TASK DESCRIPTION
Output as a JSON list of strings the lines of the material starting at the line that contains "You are a GUI" and ending after the line that contains "[x=685, y=1025]", one string per line, skipping blank lines.

RECORDS PROVIDED
** BEGIN **

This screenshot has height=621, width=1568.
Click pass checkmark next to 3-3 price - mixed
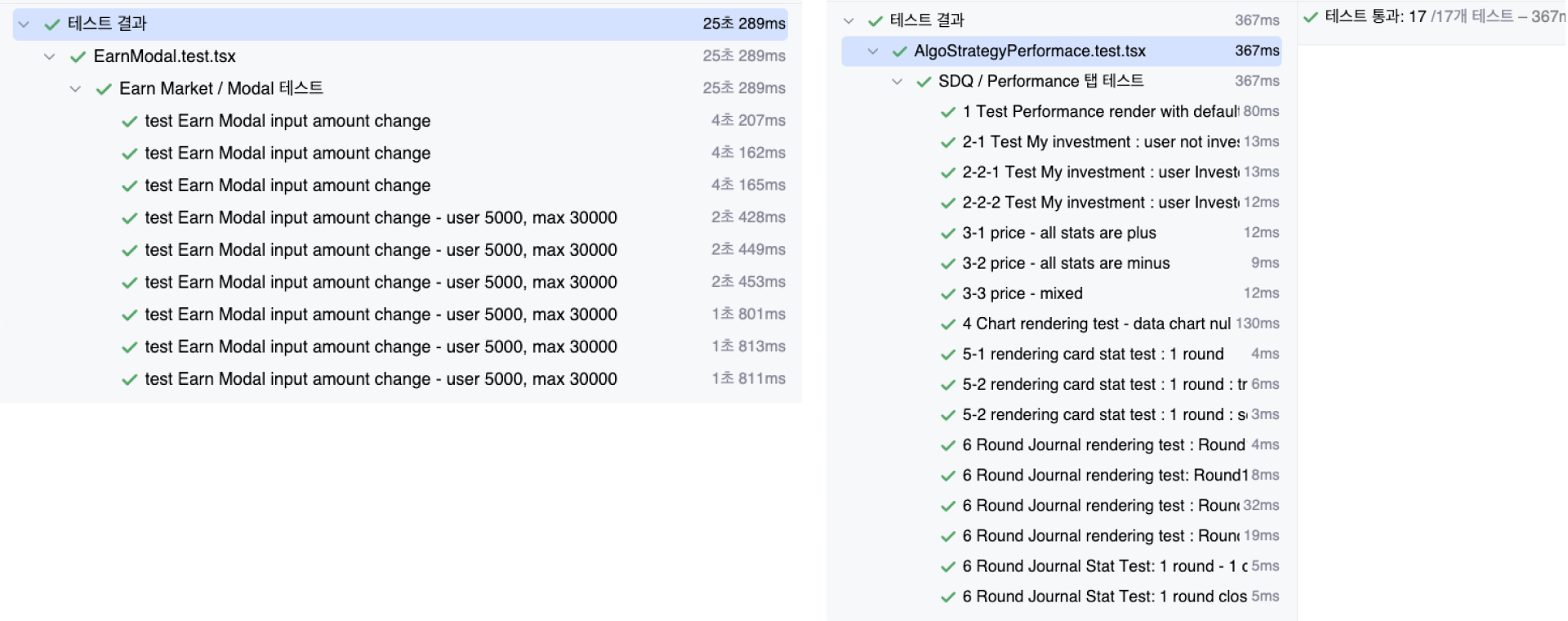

** END **
** BEGIN **

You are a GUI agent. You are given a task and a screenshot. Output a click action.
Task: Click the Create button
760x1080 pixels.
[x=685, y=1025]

** END **

WRITTEN REPLY
[
  "You are a GUI agent. You are given a task and a screenshot. Output a click action.",
  "Task: Click the Create button",
  "760x1080 pixels.",
  "[x=685, y=1025]"
]